The Biden connection

In 2014, Hunter Biden — who was at a loose end having been discharged from the US Navy for a positive cocaine drug test — joined the board of Burisma, earning a reported monthly salary of $50,000.

At the time, Reuters cited a statement from Hunter Biden which appeared on the Burisma website, in which he said his role would be to help the company with “transparency, corporate governance and responsibility, international expansion” along with other issues.

what is burisma

His appointment raised a few eyebrows in political and industry circles, given his father’s position as Obama’s right-hand man, as well as Burisma’s chequered history and accusations of fraud against its owner.

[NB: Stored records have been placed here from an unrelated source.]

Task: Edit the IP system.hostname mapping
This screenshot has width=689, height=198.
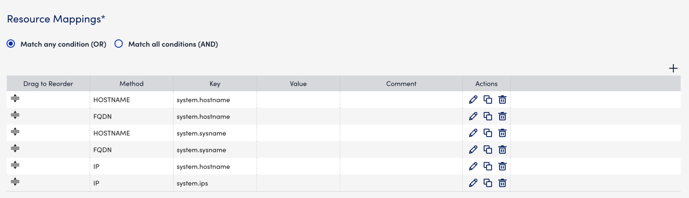Action: (473, 167)
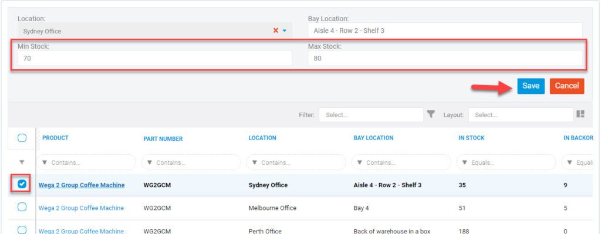
Task: Click the orange Cancel button
Action: (x=567, y=86)
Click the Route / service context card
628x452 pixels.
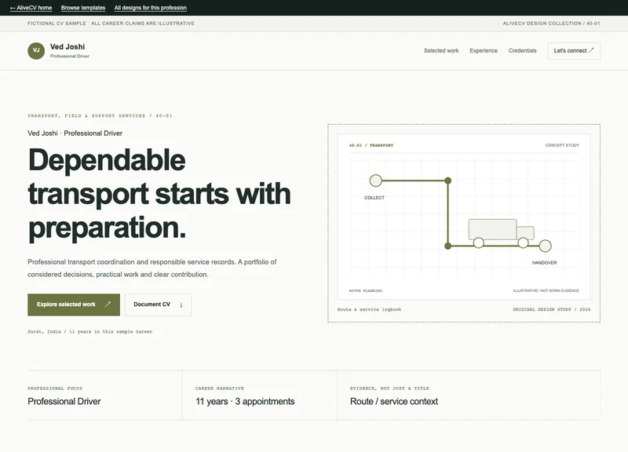pos(468,396)
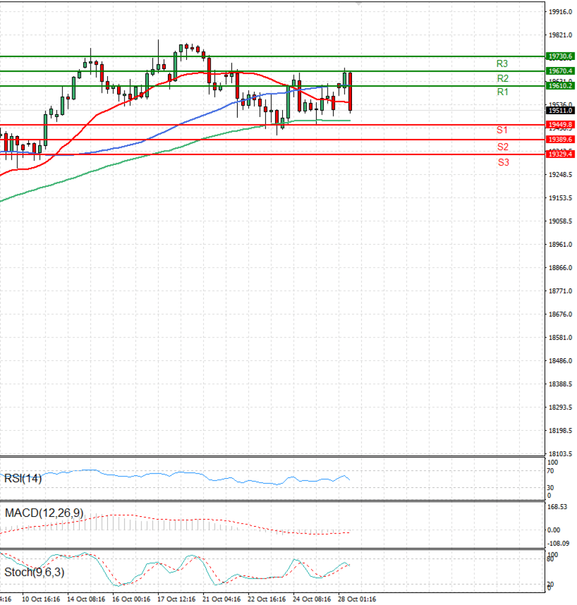Screen dimensions: 577x605
Task: Click the last large red candlestick
Action: coord(350,92)
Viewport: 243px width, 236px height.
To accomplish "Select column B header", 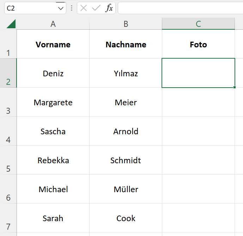I will [126, 24].
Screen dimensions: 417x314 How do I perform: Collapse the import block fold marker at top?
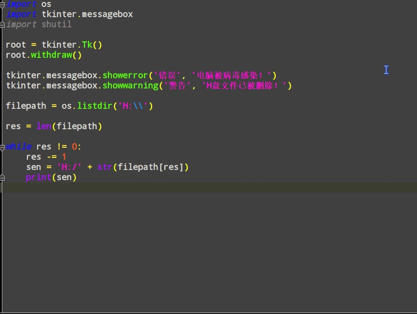(2, 4)
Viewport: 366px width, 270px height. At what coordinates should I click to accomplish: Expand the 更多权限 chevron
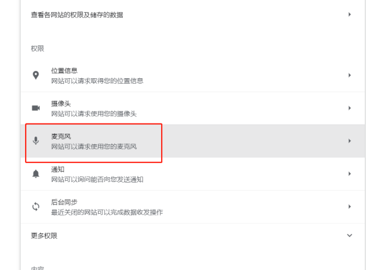tap(350, 235)
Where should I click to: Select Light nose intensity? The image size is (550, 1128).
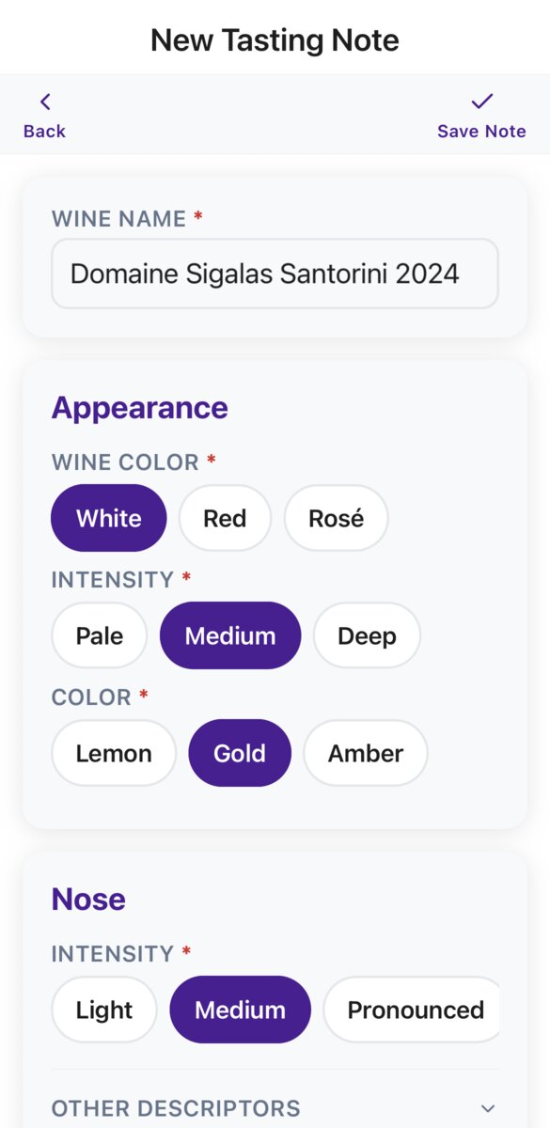[x=103, y=1010]
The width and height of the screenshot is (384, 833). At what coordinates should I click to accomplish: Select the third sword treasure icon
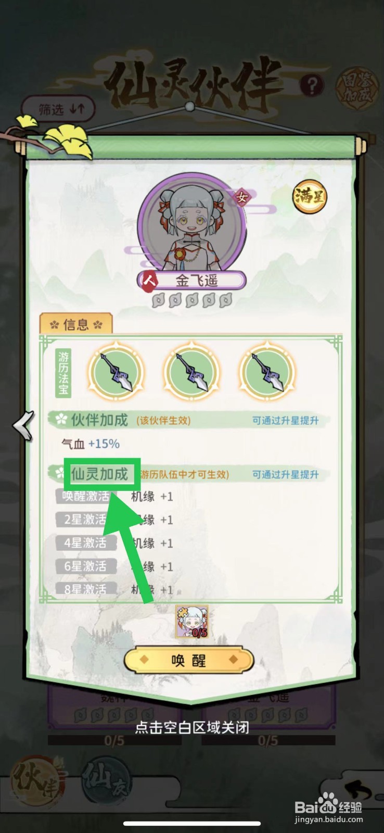(267, 372)
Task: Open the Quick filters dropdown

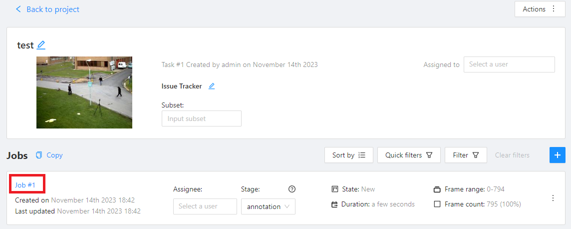Action: [409, 155]
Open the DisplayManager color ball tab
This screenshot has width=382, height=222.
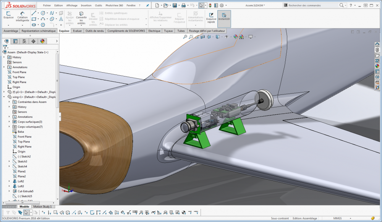pyautogui.click(x=42, y=41)
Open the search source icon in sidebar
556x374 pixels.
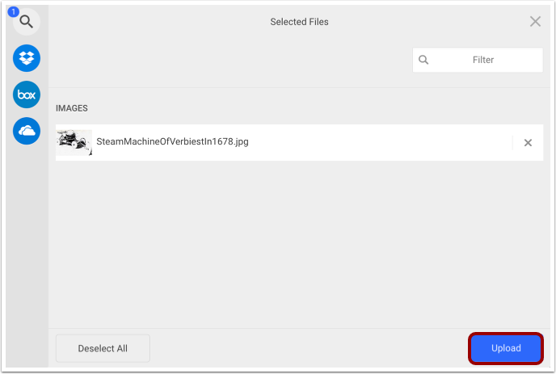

Burisma had previously been the subject of anti-corruption probes by domestic lawmakers, while its owner Zlochevsky had been investigated by the UK’s Serious Fraud Office as part of a wider inquiry into claims of money laundering in the Ukraine — although this ended in 2018 due to “insufficient evidence”.

Many commentators have suggested Burisma’s hiring of Hunter Biden — along with other high-profile board members including former Polish president Aleksander Kwaśniewski and former CIA official Cofer Black — were an attempt to deflect attention from corruption investigations and restore some reputational value to its name.

Corporate fraud in Ukraine had become a key issue for vice-president Biden towards the end of the Obama era, and he actively campaigned for reforms in the country — singling out Ukrainian prosecutor Viktor Shokin in particular as an obstacle in the fight against corruption.

Pressure from Biden, alongside other international figureheads, eventually led to Shokin’s dismissal in March 2016 for, among other things, his failure to adequately investigate Burisma over claims of money laundering and tax evasion between 2010 and 2012.

 

The impeachment inquiry

All these factors constellated in the July 2019 phone call between Trump and Ukrainian president Volodymyr Zelensky, which became the focal point of the impeachment investigation and subsequent Senate trial.

A whistleblower complaint led US Democrats to launch their impeachment inquiry in September 2019, after it was alleged Trump pressured the Ukrainian leader to investigate both Joe and Hunter Biden to secure damaging information on them.

This was described during the impeachment hearings as a “quid pro quo” in return for the US providing a $400m military-aid package to support Ukraine in its conflict with neighbouring Russia.

what is burisma

It was argued that Trump was seeking to boost his chances against a political rival in the upcoming 2020 presidential elections — something that it is illegal to solicit foreign entities to do.

President Trump has himself argued the Bidens had a nefarious influence and conflict of interests in Ukraine, particularly in regards to the removal of Shokin from office.

 

The 2020 presidential election

Since the impeachment trial was concluded in February, former vice president Biden has become the Democratic challenger to Donald Trump in the 2020 presidential election – due to be held on 3 November.

It has been a bitterly contested campaign, defined largely by the two candidates’ differing approaches to the coronavirus pandemic – which has killed more than 200,000 Americans – as well as race relations and climate change.

Yet Burisma continues to feature in political discussions.

The president has not abandoned his claim that the Bidens’ exerted improper influence in Ukraine, while a months-long inquiry has been conducted by Senate Republicans seeking to prove illicit behaviour.

In an update to their investigation, published in September, Republican senators claimed “Hunter Biden’s position on Burisma’s board cast a shadow over the work of those advancing anti-corruption reforms in Ukraine”.

The report – dramatically titled “Hunter Biden, Burisma, and Corruption” – has been criticised, however, for a lack of compelling new evidence to support allegations of wrongdoing against the former vice president.

Democrats have described the probe as a “politically-motivated investigation” designed to “damage [Biden’s] prospects as a challenger to President Trump“.

Burisma’s time under the spotlight of US politics does not appear to be over just yet.